Whether you decide to charge or not for the use of the recording of your interpreted renditions, or for the use of exact or fuzzy translation matches, changes and controversy give us a unique opportunity to leverage the discussion to rebrand, repackage, and market our services in a way that appeals to our ideal clients. In this blog I will briefly touch on a couple of ways in which you can market your services as a language professional (interpreter or translator) and will provide some examples of how I would leverage opportunities, like the one introduced above, to connect with current and prospective clients and remind them I exist. But first, you have to have a network to reach out to.
There are two primary network groups you should target: colleagues and clients (current or prospective).
Most interpreters or translators are likely to already have access to a network of colleagues met through professional organizations (like ATA, NCIHC, AAITE, CHIA, CATI, IMIA, etc.) or social media groups. However, when we think about marketing our services, we seldom think about accessing our network of fellow interpreters and translators. Yet, a strong network of fellow professionals can be crucial for getting more business and expanding our client base.
Referrals from other interpreters or translators can be the most effective way to acquire new clients. If our colleagues are aware of our skills and services, they will be more likely to recommend or refer us to potential clients in need of our services. The key is to leverage or create opportunities like social media discussions about charging for the recording of interpretations and differentiated pricing for Translation Memory matches (or repetitions) to connect with colleagues who share our perspective and who would be able to then refer us to clients looking for specific pricing models.
How else are colleagues going to know who to recommend for a Machine Translation (MT) Post-editing project or a recorded RSI assignment in our language combination, if they do not know our stance and preferences when it comes to MT post-editing or RSI recording?

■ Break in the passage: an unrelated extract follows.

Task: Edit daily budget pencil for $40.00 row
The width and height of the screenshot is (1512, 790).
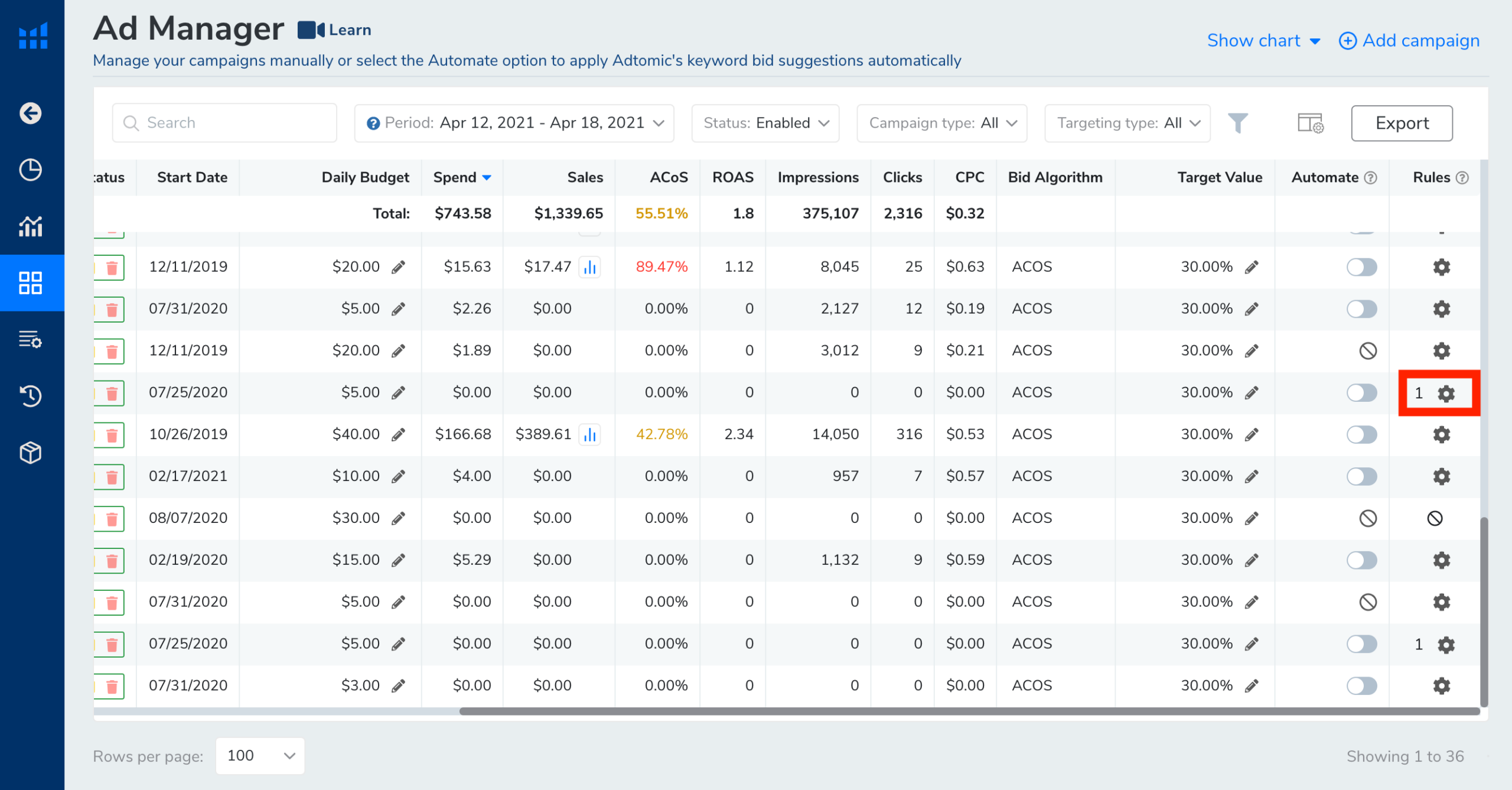Action: pos(399,435)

An area of our network that is often lacking is current and prospective clients. Unless our clients are also very active in professional organizations for interpreters and translators, we are unlikely to have a social media connection to them.
WARNING: Connecting to clients on Social Media can be dangerous if our social media channels do not reflect our professional persona.Customizing your LinkedIn account can help us showcase our skills and experience to a wider audience. A professional profile that includes a clear and concise summary of our services, experience, and specializations can be a first step to connecting to current and prospective clients. In addition to our profile and detailed summary, our posts can help inform our clients about our rates and strategies for overcoming market trends.